* _Document excerpt_:

So it turns out that Tako is blind. We knew something wasn’t right, as sometimes she wouldn’t respond to toys waved in front of her nose, and she would come tearing around the corner in the bedroom and run right into the legs of one of the dressers with the cutest little [thump] sound.
Since we are doting cat owners, we got an appointment at a cat ophthalmologist. Yes, they exist, and yes, that’s what the professor salaries are for. Carrie wound up having to go by herself because I was in a meeting. The vet looked over Tako’s eyes and then let Carrie peer into her eyes. She (Tako, not Carrie) has something called “retinal death” — as in, there are not a lot of blood vessels in her retina, which makes it more shiny and reflective. Cats usually have reflective eyes in the camera but in this picture you can see there’s a lot more reflection than usual:
Either it’s genetic or she got a virus from her mother in the womb.
The amazing thing is that we imagined she could be farsighted but we never imagined she was blind, and she’s been blind the whole time we’ve had her and we didn’t even know it. The vet told Carrie that this is normal and sometimes their human companions go a long time without realizing their cats are blind. As for what you do with a blind cat, his advice was pretty simple:
–> touch them a lot and talk to them a lot because (duh) they can’t see you
–> don’t move furniture around a lot
–> also blind cats tend to be more snuggly (oh, no!)

* _Instructions_:
1. Do these statements agree with the blind-cat post? Mark each yes or no and quote the words of the post that decide it.
(a) Carrie went to the cat ophthalmologist alone.
(b) The vet said blind cats tend to be less snuggly.
(c) The owners had thought Tako might be farsighted.
2. List every point the blind-cat post gives as the vet's advice on living with a blind cat.
3. Please pick up the blind-cat post after its last line and write a few more sentences in the same voice.

* _Supplied information_:
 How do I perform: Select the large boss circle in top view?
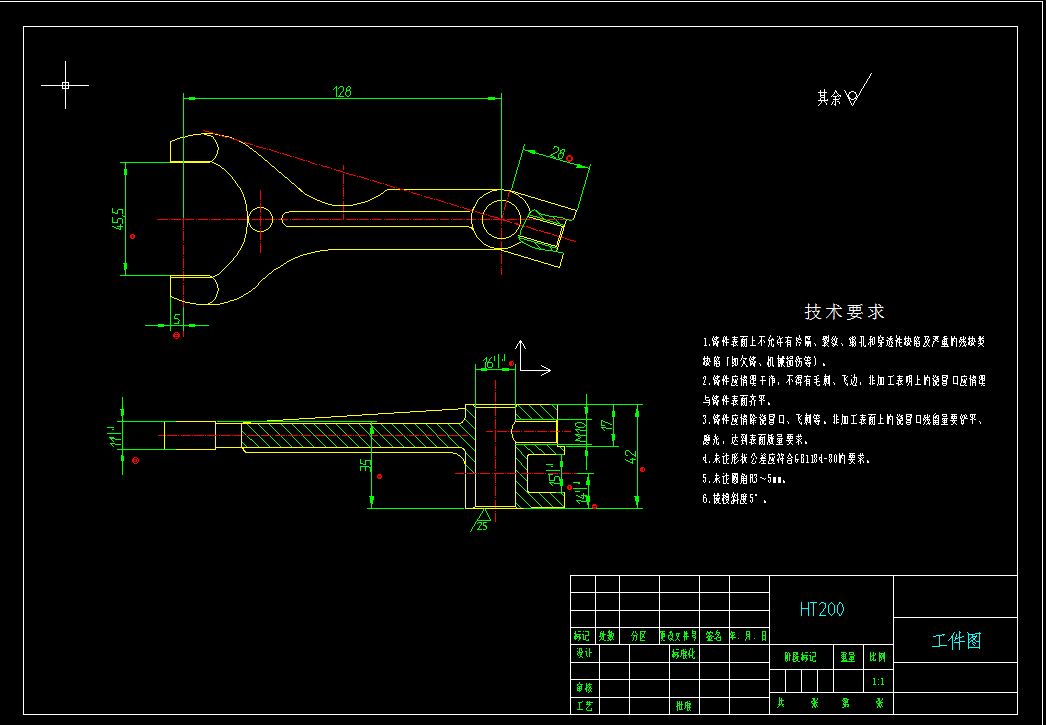click(499, 218)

* _Expected results_:
1.
(a) Yes: "Carrie wound up having to go by herself because I was in a meeting."
(b) No: "also blind cats tend to be more snuggly (oh, no!)"
(c) Yes: "we imagined she could be farsighted"

2.
- Touch them a lot and talk to them a lot, because they can't see you.
- Don't move furniture around a lot.
- Blind cats tend to be more snuggly.

3.
That’s it. He finished with the whole “she can lead a full life” schtick, which is hilarious since that appears to the part of the standard disability announcement speech.
Carrie was a little sad at first, but I have to say my own reaction was more being impressed. And now we understand the explanation for some behaviours we’d been seeing.
Between Galaxie’s extra toes, Tako’s blindness, my v0cal cord paralysis and Carrie’s diabetes, our household is living what Tobin Siebers called “human variety” in Disabiility Theory. Except it’s “the human and feline variety.”